Interesting article:
URL:http://www.foxnews.com/story/0,2933,69687,00.html
Contrarian View Doesn't Always Work
Saturday, November 09, 2002 NEW YORK — The best time to buy stocks is when people can make a laundry list of reasons why they shouldn't.
Right now, corporate earnings are subpar, consumers are feeling far from flush, the economy is struggling and there's the threat of war against oil-rich Iraq. The perfect scenario?
Don't bank on it.
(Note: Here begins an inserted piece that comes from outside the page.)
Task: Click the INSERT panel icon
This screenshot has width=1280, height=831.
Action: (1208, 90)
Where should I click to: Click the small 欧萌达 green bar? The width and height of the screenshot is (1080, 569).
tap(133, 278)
The experts say investors who believe the bear has left the building are making a big mistake, crafting a bullish case out of something that isn't.
The contrarian view — the opposite of what reason would dictate — may not work this time around.
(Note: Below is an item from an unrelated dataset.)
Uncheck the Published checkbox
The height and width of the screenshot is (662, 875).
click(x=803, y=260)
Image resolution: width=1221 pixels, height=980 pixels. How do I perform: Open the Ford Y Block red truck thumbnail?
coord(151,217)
"There is no way this market is going to just blast off relentlessly higher and leave those October lows behind as if they were a bad dream," says Jeff Walker, publisher of the Walker Market Letter. "We have just had nearly three years of a brutal bear market. There are too many investors who were burned too badly."
Stocks have been rocketing higher since tumbling to 5-1/2 year lows in early October. The springy Dow Jones industrial average chalked up its strongest October in decades, snapping six consecutive months of losses.
Walker says the market will soon pull back, and when the tide rolls out, the bulls who are swimming naked will be exposed.
"The market has become extremely overbought, much like a rubber band that gets very stretched out in one direction," Walker says. "It will become harder to pull it in that same direction."
This week, the Federal Reserve slashed interest rates by a huge half-percentage point, knocking the cost of borrowing money to a 41-year low. But, instead of a precursor of growth in the future, some see it as a sign the master mechanics of the $10 trillion U.S. economy are scared.
The central bankers went out of their way to reassure financial markets that they were not panicking as the recovery continues to lose momentum. But Fed Chairman Alan Greenspan appeared to be worried that the economy, which is being held up by cheap mortgages and zero interest rates on car loans, may soon lose its main props.
The economy is sputtering and there's an outside chance it could slip back into recession.
Economic activity in the third quarter increased at an annual rate of 3.1 percent, but most of the growth came from strong car sales. Excluding cars, gross domestic product would have risen by only an anemic 1.5 percent.
So why is the stock market doing well if the fundamentals are less then overwhelmingly good?
The smart-money people say it's a case of investors being afraid of missing out on the next bull market.
Since everything is a matter of perception on the Street, investors are "wishing" that the long-awaited capitulation, when everyone has thrown in the towel, has finally arrived.
Or perhaps they're trying to short-circuit the length of time the bear market needs to correct the speculative excesses of the 1990s.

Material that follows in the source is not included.